By eliminating meat from your meals, you per-meal cost will be reduced drastically. Multiplied by 3x meals a day, 30 days a month, this can completely shift your food costs and your health. Let’s look at the best ways to maximize savings while eating a vegetarian diet.
Skip the middleman. Purchase your produce from local vendors, a local co-op, or farmer’s markets to find higher quality, lower cost options. Save a ton by avoiding the markup in pricing at the grocery store and the added transport time for the produce. The longer the food travels, the less of a shelf life it has at home. In turn, you can expect less food waste from longer lasting food you procure locally. These finds shouldn’t spoil as fast as grocery store produce and typically taste better on top of it. Fresher produce, lower prices, less waste and better taste= more money in your pocket and better health. That’s a win.
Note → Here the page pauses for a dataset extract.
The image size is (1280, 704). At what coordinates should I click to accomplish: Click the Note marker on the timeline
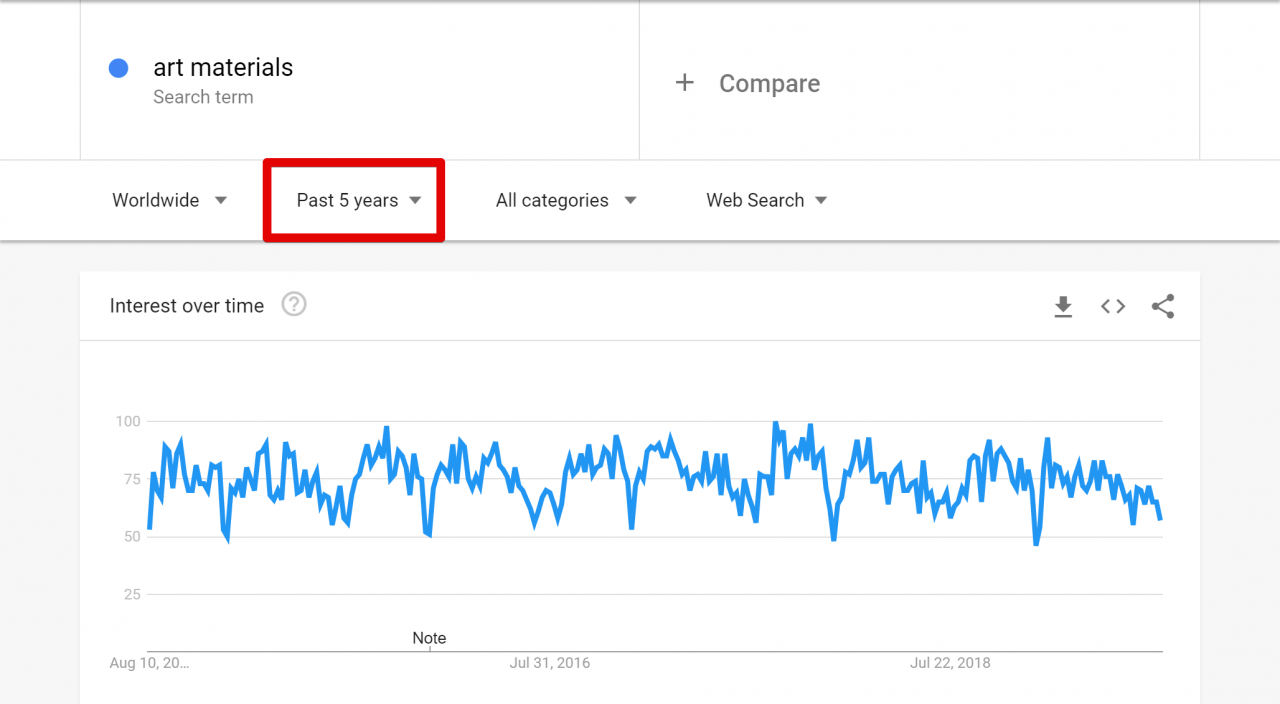pos(429,638)
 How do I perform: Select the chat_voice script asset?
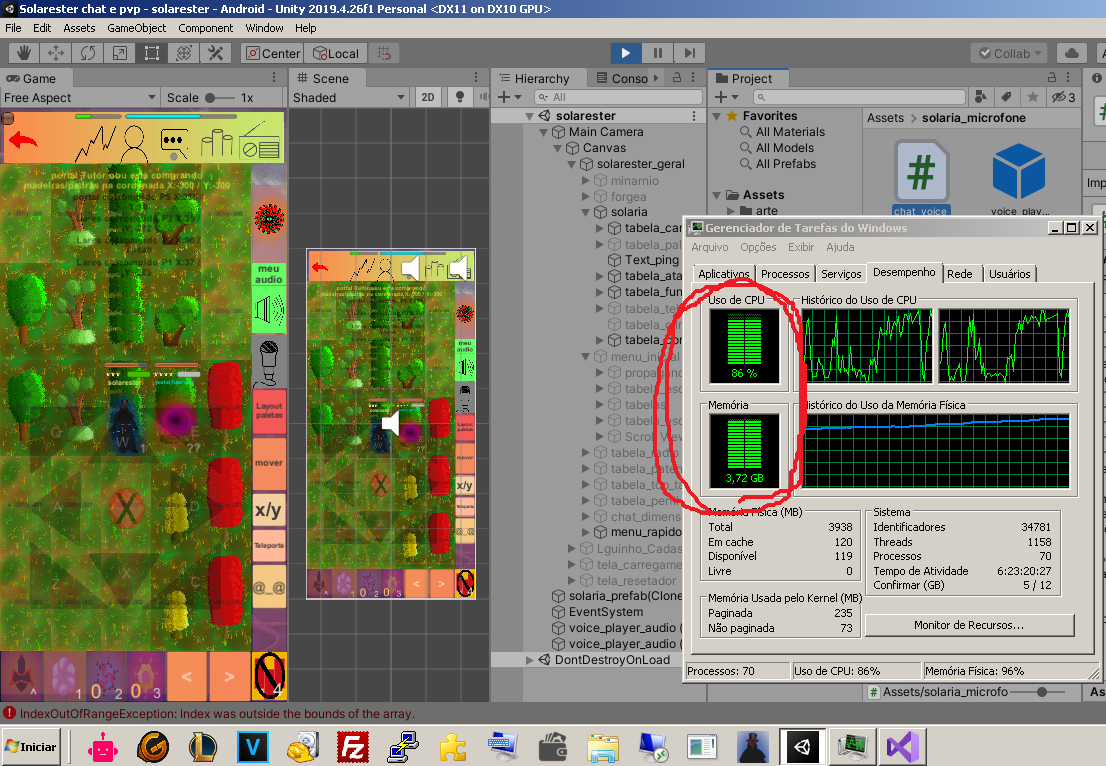pyautogui.click(x=920, y=175)
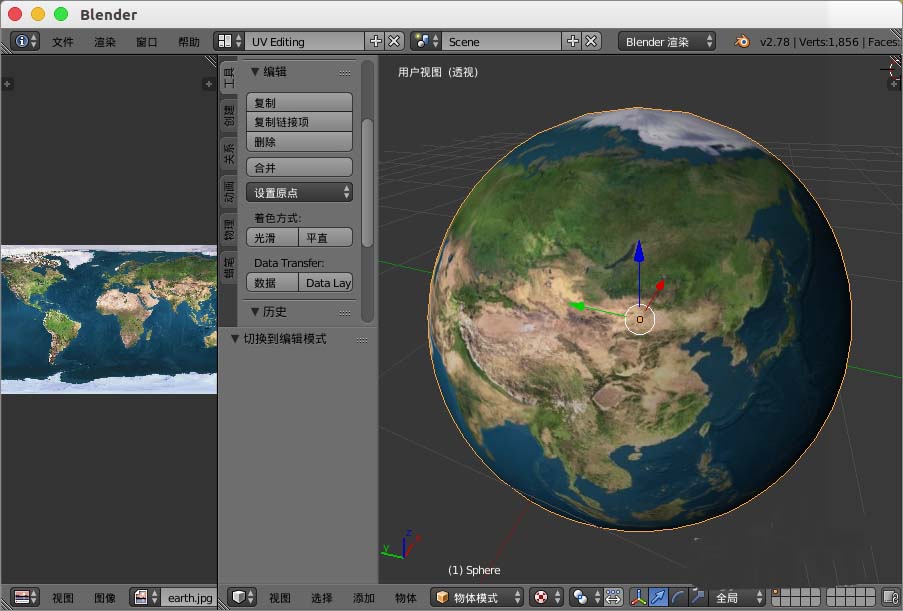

I’m gonna get a little crazy here and make a wild suggestion to save even more: grow your own produce. Not only do you know where your food came from, you don’t have to pay when you harvest. Learn to use the seeds and sprigs (depending on the plant) to produce even more plants from what you already have. Yep, it will take some trial and error. But for the cost of dirt and water paired with some free sunshine and oxygen, you too can be enjoying the fruits of your labor- literally. Don’t think you have enough space? Think again. People are growing advanced gardens in their window sills or small balconies. Have a rooftop terrace in your building? It may be worth your time to approach management and ask about a community garden. Many hands lighten the load and provide for everyone that contributes. Community spirit? Check. Fresh, healthy food? Check. More financial resources kept in your pocket? Another check. It’s a win all around.
Eat Frozen, Buy in Bulk.
Frozen produce often maintains the same nutrients and benefits as fresh– plus, they’re cheaper and last longer. Even if you are only one person, a big, resealable bag of produce from your local warehouse can provide for months. For a fraction of what fresh could cost you in the same time span, frozen will give you quick, easy side dishes and homemade smoothie material. With slow spoil rates, frozen produce helps to eliminate the “I-didn’t-eat-it-fast enough-and look-at-that-mushy- mess” syndrome that happens all too often with fresh produce. Stockpile frozen vegetables and fruits when you see them on sale at your local grocery store and you’ll find yourself saving even more in the long run – especially in the off season months when your favorite produce goes up in price and down in quality.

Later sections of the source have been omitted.